Not sure where in the world you are, but here in Australia (and many other parts of the world) we have what is known as the "MEN" system - Multiple Earth/Neutral.

Each connection point to the grid (house, office, remote pump, whatever) is required to have its own local earth. This is usually an appropriate sized ground stake and/or good bond to the water pipes.

The grid "Neutral" and the local "Earth" are bonded at a single point in the switchboard. That's the ONLY place the earth and neutral are bonded for that site. (This is important later).

The grid "Neutral" actually carries virtually no current at all, and certainly does NOT connect all the way back to the power station (not here anyway). Power is distributed as 3-phase, where the 3 phases are electrically 120 degrees to each other. Given enough loads (thousands of houses), connected from one phase to the "star" point ("Neutral", the loads all balance each other and the only current in the neutral is any fault or "out of balance" current. Usually very small.
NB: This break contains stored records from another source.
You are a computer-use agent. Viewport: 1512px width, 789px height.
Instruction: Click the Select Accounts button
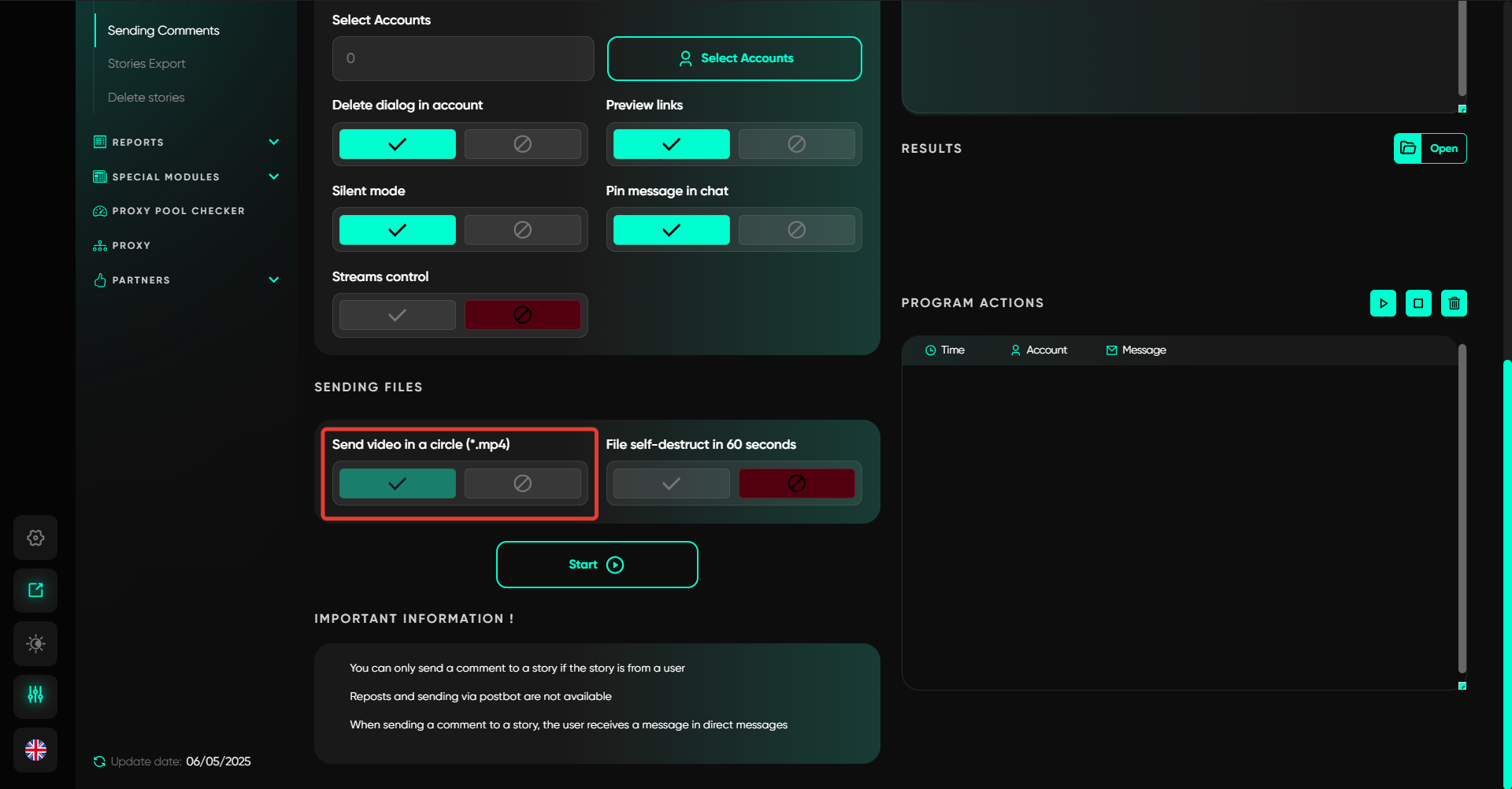pyautogui.click(x=734, y=58)
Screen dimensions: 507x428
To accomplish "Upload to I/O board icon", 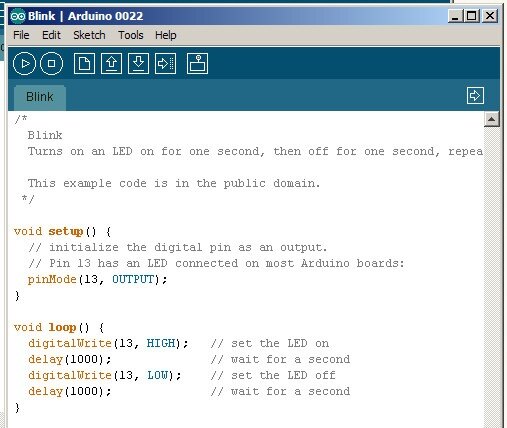I will (x=166, y=63).
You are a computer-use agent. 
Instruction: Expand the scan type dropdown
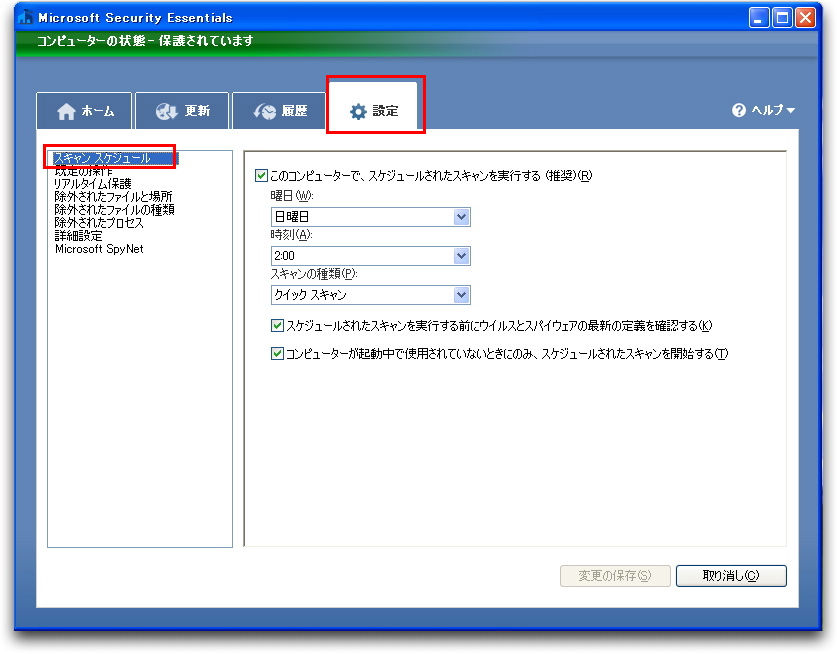[461, 295]
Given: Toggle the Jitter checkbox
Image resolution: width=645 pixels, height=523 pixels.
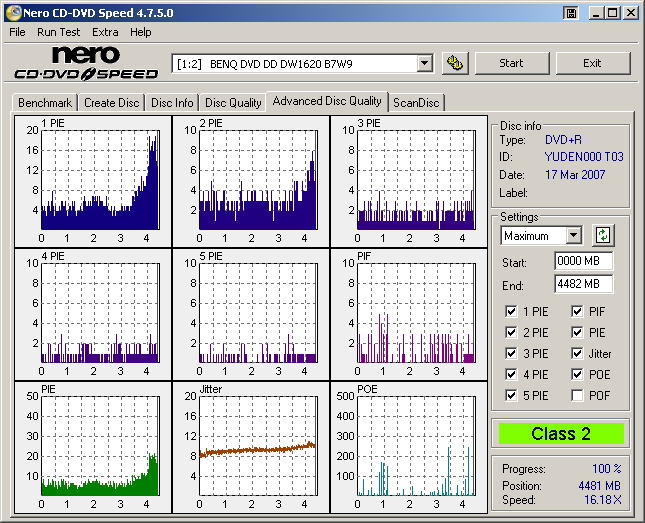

Back at the house, by tying (bonding) the earth and neutral, you prevent your local neutral from having a major potential difference to all your "grounded" household parts (exposed metal in your sink or bath, for example). The single earth bond also lets you use "RCD" (Residal Current Detectors, or "core balance" or "Earth Leakage Circuit Breakers" - all basically the same thing) actually monitor your power circuit for faults. If power flows through the active, but NOT back through the neutral, the difference is flowing somewhere via "ground" - like someone throws the toaster in the bath with you - and very quickly disconnects the power, hopefully saving your life.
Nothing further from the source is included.